• What the task asks
Lines holding the string "agent" are the ones to copy; find them all in the data.

• Records to process
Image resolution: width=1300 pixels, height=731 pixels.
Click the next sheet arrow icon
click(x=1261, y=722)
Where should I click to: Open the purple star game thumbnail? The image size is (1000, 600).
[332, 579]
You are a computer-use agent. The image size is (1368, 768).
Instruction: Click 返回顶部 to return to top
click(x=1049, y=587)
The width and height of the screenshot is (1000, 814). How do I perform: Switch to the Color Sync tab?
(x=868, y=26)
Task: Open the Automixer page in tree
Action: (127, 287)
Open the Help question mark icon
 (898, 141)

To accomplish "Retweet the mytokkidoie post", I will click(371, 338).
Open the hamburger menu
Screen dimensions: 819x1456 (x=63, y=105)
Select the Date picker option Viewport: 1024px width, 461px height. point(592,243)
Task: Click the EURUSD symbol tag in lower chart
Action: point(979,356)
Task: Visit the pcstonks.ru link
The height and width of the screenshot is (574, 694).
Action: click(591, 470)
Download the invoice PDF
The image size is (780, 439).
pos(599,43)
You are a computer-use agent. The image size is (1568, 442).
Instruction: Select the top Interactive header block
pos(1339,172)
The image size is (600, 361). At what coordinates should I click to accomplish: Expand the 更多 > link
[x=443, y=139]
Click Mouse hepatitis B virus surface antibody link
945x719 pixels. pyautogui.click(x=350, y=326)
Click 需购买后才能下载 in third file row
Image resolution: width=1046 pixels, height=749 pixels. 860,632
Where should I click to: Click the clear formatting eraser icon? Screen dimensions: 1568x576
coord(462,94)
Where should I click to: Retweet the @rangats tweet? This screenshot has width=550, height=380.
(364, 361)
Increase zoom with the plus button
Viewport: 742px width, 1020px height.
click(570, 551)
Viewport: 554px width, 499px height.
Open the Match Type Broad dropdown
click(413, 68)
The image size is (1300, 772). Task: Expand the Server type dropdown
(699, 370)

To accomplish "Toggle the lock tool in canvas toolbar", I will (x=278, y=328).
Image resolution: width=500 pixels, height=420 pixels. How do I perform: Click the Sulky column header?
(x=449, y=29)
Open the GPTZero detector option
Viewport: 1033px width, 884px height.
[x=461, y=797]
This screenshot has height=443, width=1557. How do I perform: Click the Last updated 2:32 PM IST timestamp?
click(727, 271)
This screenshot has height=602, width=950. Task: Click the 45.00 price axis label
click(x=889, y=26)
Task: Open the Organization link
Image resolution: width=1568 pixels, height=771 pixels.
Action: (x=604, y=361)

• The completed task
You are a computer-use agent. The image size is (1368, 768).
You are a computer-use agent. The image size is (1568, 442).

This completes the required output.